__Passage shown__.
British photographer Alastair Philip Wiper has gone behind the scenes at a Danish factory to reveal the setting where canned pork is produced.

Three years after touring one of the world's largest slaughterhouses, Wiper explored the Vejle production plant of Tulip Pork Luncheon Meat, the main rival of the Spam brand, and one of the world's biggest exporters of so-called meat in a tin.

His photography series, called Where Spam is Born, shows the complex conveyor belt system used to transform meat offcuts into a canned product, under strict safety and hygiene standards.

Here, he reveals the story behind the brand:


In my day it was all about Spam. A cultural icon worthy of ridicule by Monty Python in the 1960s, and the moniker given to one of the biggest pests of the information age, this humble brand of meat in a tin was the renowned – if rarely proudly eaten – household name when I was growing up in England in the 1980s. But throughout much of the rest of the world, meat in a tin is known equally by another name: Tulip Pork Luncheon Meat.

__Records shown__.
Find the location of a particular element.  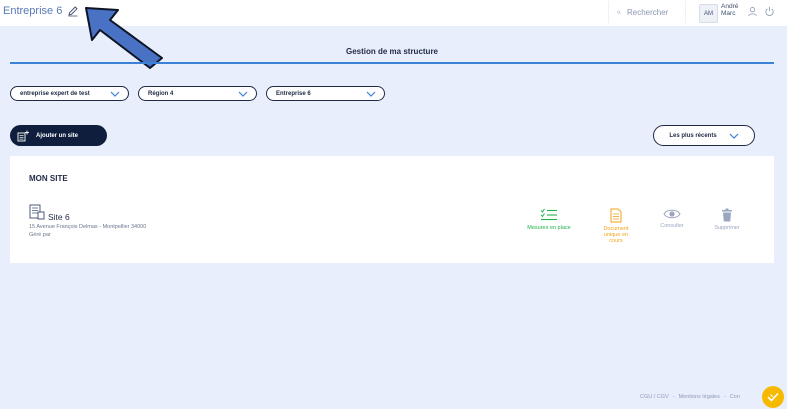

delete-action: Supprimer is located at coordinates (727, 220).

==

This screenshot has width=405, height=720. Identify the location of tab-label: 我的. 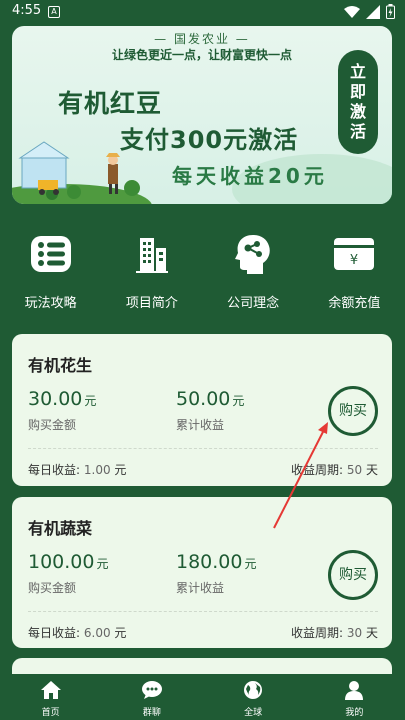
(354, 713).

__Job__.
In the passage about the canned pork factory, what is the name of Wiper's photography series? The records have nothing to do with the passage about the canned pork factory.

__Reply__.
Where Spam is Born